Work to complete:
The output should be limited to the line holding "218x198 pixels." and the lines after it through the end of the entries, each restated exactly.

┌──

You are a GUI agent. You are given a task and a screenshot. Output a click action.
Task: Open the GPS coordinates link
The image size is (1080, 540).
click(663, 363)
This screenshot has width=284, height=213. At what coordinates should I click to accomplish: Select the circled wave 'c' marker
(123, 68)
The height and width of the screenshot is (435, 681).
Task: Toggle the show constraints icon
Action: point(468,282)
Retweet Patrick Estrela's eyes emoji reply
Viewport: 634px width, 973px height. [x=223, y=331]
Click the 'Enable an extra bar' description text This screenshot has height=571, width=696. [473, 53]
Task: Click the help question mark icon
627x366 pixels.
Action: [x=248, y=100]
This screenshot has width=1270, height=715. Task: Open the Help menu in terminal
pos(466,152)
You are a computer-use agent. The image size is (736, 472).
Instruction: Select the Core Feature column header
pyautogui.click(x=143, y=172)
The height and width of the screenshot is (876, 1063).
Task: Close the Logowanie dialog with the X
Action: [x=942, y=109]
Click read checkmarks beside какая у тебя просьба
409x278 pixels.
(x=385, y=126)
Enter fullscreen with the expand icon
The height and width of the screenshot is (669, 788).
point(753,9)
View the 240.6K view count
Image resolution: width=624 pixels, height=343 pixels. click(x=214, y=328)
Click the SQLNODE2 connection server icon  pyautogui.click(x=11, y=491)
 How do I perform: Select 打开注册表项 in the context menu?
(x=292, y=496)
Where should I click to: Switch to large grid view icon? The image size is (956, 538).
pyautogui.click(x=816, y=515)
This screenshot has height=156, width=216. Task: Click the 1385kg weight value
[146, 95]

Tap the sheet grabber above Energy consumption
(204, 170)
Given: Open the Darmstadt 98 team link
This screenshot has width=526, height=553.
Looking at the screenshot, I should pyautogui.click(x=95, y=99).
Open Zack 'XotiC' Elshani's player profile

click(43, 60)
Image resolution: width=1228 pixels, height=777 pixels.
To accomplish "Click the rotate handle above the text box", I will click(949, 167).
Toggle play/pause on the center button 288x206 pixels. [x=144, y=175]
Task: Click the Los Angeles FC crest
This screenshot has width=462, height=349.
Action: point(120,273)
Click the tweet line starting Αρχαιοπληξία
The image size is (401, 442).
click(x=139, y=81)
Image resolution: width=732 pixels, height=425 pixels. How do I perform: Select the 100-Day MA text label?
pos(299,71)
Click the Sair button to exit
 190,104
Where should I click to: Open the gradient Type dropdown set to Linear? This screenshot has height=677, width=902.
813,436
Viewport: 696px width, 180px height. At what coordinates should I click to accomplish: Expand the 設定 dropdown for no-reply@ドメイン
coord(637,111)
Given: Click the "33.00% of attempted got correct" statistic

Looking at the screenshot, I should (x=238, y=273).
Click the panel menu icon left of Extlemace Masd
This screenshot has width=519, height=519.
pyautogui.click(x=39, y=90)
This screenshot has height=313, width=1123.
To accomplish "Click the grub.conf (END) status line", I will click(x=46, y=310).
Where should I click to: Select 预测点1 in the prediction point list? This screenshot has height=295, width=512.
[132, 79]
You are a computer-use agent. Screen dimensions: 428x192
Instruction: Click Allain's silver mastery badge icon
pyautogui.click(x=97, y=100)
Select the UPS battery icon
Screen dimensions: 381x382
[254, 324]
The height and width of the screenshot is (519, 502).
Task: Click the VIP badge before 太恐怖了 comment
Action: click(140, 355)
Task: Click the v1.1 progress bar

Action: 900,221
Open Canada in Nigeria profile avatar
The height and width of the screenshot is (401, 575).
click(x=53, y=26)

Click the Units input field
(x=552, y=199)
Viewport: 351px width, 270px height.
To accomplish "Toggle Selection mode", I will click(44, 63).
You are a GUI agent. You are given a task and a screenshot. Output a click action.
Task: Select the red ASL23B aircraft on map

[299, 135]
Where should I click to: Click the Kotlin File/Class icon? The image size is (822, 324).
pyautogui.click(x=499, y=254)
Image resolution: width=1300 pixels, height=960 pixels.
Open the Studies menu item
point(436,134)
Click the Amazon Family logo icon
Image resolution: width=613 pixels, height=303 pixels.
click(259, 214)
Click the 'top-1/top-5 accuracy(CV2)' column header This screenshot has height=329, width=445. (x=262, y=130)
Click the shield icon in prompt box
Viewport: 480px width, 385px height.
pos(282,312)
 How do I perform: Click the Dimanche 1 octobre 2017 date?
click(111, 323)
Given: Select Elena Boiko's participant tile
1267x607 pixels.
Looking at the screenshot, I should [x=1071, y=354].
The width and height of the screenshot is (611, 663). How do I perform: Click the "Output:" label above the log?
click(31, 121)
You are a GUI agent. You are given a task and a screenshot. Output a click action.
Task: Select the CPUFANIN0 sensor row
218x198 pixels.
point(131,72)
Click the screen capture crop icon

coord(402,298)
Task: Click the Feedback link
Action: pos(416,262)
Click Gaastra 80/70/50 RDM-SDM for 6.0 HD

└──

Result of the task:
218x198 pixels.
point(131,72)
Click the screen capture crop icon

coord(402,298)
Task: Click the Feedback link
Action: pos(416,262)
Click Gaastra 80/70/50 RDM-SDM for 6.0 HD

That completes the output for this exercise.